Re: [RFC PATCH 66/86] treewide: kernel: remove cond_resched()

From: Luis Chamberlain
Date: Fri Nov 17 2023 - 13:14:49 EST


On Tue, Nov 07, 2023 at 03:08:02PM -0800, Ankur Arora wrote:
> There are broadly three sets of uses of cond_resched():
>
> 1. Calls to cond_resched() out of the goodness of our heart,
> otherwise known as avoiding lockup splats.
>
> 2. Open coded variants of cond_resched_lock() which call
> cond_resched().
>
> 3. Retry or error handling loops, where cond_resched() is used as a
> quick alternative to spinning in a tight-loop.
>
> When running under a full preemption model, the cond_resched() reduces
> to a NOP (not even a barrier) so removing it obviously cannot matter.
>
> But considering only voluntary preemption models (for say code that
> has been mostly tested under those), for set-1 and set-2 the
> scheduler can now preempt kernel tasks running beyond their time
> quanta anywhere they are preemptible() [1]. Which removes any need
> for these explicitly placed scheduling points.
>
> The cond_resched() calls in set-3 are a little more difficult.
> To start with, given it's NOP character under full preemption, it
> never actually saved us from a tight loop.
> With voluntary preemption, it's not a NOP, but it might as well be --
> for most workloads the scheduler does not have an interminable supply
> of runnable tasks on the runqueue.
>
> So, cond_resched() is useful to not get softlockup splats, but not
> terribly good for error handling.

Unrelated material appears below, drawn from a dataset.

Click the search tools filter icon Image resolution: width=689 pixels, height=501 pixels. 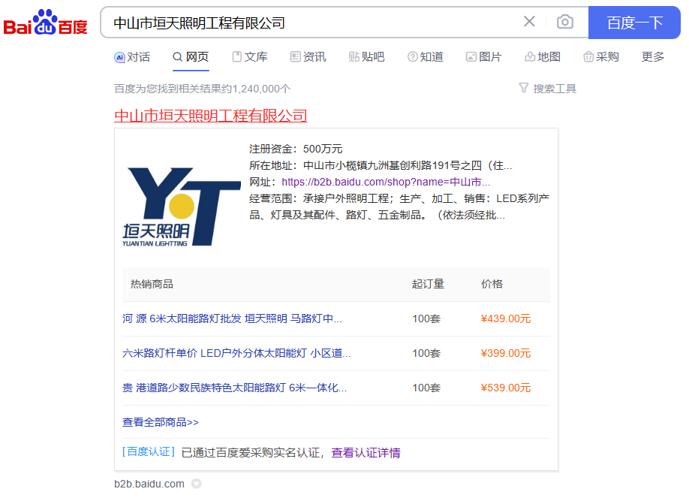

Ideally, these should be replaced
> with some kind of timed or event wait.
> For now we use cond_resched_stall(), which tries to schedule if
> possible, and executes a cpu_relax() if not.
>
> All of these are from set-1 except for the retry loops in
> task_function_call() or the mutex testing logic.
>
> Replace these with cond_resched_stall(). The others can be removed.
>
> [1] https://lore.kernel.org/lkml/20231107215742.363031-1-ankur.a.arora@xxxxxxxxxx/
>
> Cc: Tejun Heo <tj@xxxxxxxxxx>
> Cc: Zefan Li <lizefan.x@xxxxxxxxxxxxx>
> Cc: Johannes Weiner <hannes@xxxxxxxxxxx>
> Cc: Peter Oberparleiter <oberpar@xxxxxxxxxxxxx>
> Cc: Eric Biederman <ebiederm@xxxxxxxxxxxx>
> Cc: Will Deacon <will@xxxxxxxxxx>
> Cc: Luis Chamberlain <mcgrof@xxxxxxxxxx>
> Cc: Oleg Nesterov <oleg@xxxxxxxxxx>
> Cc: Juri Lelli <juri.lelli@xxxxxxxxxx>
> Cc: Vincent Guittot <vincent.guittot@xxxxxxxxxx>
> Signed-off-by: Ankur Arora <ankur.a.arora@xxxxxxxxxx>

Sounds like the sort of test which should be put into linux-next to get
test coverage right away. To see what really blows up.

Luis